We were greeted by Bo, an overeager and over-friendly black Labrador. He then was joined by Mr. Wright, who graciously gave us more than an hourlong tour of his garden, pointing out the different varieties of camellias.
We saw camellias of every hue, white, blush and deep red, and some of mixed colors. The sizes were as varied as the colors: Some were as tiny as a buttercup, others the size of saucers. Some had a few smooth petals, and others had multiple layers of ruffled petals.
Slender and looking fit, this remarkable man also keeps his garden in top shape.
My husband and I were strangers, yet Mr. Wright was happy to share his passion for camellias with us. We were enchanted by his hospitality and his beautiful flowers.
He had more than camellias. Narcissus bloomed throughout his yard. He had kumquat trees and lemon trees with lemons as large as oranges. He also had orange trees and grapefruit trees heavy with fruit so large they bent the branches earthward.
Mr. Wright, recently widowed, said his wife had managed everything else so he could look after the camellias. Now, he lives alone in the house he built in 1968 overlooking the Lowcountry salt marsh. Shortly after building his house, he started planting camellias. He told us one man in Beaufort had more camellias than he does, but that man had passed away.
Mr. Wright is originally from Augusta, Ga. His father was a physician. His mother and her four children spent summers in Beaufort County. He went to college in Georgia and along the way became a pilot. He received a commercial pilot's license and was a certified flight instructor. After Pearl Harbor was bombed Dec. 7, 1941, he was eager to join the war effort. He left college in 1942 shortly before graduation. He became a flight instructor for military student pilots, retaining his own civilian status.
After the war, Mr. Wright continued to pilot planes. He was a civilian pilot for commercial airlines that had contracts with the federal government. He flew generals and other bigwigs on transatlantic flights. He was one of the few pilots trained for celestial navigation.

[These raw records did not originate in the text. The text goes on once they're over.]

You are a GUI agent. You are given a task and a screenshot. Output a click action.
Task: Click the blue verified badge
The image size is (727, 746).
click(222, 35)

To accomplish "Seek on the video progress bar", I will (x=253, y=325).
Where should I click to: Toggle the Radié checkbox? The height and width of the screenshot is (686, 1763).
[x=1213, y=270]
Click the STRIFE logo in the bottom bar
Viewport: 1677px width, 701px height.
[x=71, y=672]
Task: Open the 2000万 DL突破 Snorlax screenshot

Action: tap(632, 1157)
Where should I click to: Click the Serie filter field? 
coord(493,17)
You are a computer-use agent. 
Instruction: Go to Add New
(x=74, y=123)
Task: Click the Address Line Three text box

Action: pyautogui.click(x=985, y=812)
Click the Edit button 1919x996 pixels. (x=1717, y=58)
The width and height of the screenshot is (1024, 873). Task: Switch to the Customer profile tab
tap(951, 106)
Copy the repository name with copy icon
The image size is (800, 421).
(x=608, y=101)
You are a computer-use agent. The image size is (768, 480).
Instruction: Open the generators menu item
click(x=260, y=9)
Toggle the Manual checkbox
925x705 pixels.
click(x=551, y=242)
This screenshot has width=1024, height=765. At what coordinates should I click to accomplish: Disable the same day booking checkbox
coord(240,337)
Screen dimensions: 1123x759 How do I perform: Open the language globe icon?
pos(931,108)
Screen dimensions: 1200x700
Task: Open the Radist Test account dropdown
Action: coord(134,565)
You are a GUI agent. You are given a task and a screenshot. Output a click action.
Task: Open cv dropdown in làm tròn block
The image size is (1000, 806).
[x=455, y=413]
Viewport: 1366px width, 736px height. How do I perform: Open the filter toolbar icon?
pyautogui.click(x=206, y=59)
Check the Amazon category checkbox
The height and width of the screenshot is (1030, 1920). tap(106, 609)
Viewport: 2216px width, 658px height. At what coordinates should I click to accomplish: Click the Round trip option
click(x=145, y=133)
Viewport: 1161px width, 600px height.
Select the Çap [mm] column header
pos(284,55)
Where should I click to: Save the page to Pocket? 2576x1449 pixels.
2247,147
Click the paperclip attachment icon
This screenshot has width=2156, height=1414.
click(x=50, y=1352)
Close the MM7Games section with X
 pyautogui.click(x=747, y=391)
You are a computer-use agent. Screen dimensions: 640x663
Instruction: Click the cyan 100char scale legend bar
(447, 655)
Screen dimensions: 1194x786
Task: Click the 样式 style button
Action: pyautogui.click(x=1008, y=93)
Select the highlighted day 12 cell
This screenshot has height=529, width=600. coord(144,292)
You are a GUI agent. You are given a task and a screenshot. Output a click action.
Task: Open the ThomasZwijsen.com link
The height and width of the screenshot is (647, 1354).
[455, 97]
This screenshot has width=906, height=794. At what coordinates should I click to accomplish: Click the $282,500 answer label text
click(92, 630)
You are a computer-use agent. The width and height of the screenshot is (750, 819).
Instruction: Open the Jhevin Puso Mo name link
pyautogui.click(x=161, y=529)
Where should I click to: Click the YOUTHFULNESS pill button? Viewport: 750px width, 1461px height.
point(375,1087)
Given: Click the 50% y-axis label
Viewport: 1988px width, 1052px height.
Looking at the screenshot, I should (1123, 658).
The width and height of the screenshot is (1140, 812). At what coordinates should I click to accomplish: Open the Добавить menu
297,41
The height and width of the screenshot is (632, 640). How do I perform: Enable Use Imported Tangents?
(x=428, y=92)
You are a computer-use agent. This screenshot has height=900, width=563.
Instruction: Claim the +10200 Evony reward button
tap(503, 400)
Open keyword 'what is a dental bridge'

Mr. Wright has been to 45 countries, even India. He is a consummate adventurer and a true Southern gentleman. When he settled in Beaufort County, he continued to fly. He operated an air charter service from Lady's Island Airport, sometimes called "Frogmore International Airport." He flew people to football games and on fishing trips. He flew fishermen from Lady's Island to Fripp Island before there was a bridge from Hunting Island to Fripp Island. There wasn't a landing strip, either. He landed on the Fripp Island beach.
At age 90, Mr. Wright took up gliding in Ridgeland. He queried his much younger instructor about doing a loop. Mr. Wright introduced him to "the loop." The instructor got sick once he was back on the ground. "The Loop" is not for everyone, according to Mr. Wright.
We hated to leave Mr. Wright and his wonderful garden, but we said goodbye to him and to Bo, who had calmed down once he became accustomed to us. We had some beautiful flower photos and headed home with the flower he had cut for me and two giant, golden grapefruits that I put in the fridge to cool for our breakfast.